- [Exercise brief]: Identify all lines in the data containing the string "computer". Copy them out.

- [Working data]:
● ● ● ●
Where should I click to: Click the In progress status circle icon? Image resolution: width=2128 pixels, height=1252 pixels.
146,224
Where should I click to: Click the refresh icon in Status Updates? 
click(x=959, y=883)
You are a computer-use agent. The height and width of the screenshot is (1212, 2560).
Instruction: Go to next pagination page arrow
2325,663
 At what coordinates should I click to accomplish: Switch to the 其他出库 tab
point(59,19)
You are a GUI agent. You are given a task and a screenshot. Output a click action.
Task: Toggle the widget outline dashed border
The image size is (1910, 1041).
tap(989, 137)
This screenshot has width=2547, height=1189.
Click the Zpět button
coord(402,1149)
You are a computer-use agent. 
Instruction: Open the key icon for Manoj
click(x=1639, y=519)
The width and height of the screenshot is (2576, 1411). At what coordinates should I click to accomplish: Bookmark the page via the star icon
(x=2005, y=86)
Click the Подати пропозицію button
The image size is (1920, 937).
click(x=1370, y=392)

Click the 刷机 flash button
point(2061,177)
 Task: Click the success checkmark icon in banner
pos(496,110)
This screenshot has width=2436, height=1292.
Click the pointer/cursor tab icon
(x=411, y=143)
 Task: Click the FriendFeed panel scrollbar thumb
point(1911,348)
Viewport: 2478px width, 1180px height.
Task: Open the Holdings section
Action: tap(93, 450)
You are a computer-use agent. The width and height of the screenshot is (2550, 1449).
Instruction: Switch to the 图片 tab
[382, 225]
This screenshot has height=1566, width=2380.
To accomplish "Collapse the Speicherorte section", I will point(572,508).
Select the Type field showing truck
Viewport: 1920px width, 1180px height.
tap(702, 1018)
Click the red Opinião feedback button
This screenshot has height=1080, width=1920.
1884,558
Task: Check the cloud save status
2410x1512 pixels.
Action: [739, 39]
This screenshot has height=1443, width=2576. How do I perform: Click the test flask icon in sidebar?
● ● ● ●
- [Worked solution]:
You are a computer-use agent. The height and width of the screenshot is (1212, 2560).
You are a computer-use agent. 
You are a computer-use agent. The width and height of the screenshot is (2550, 1449).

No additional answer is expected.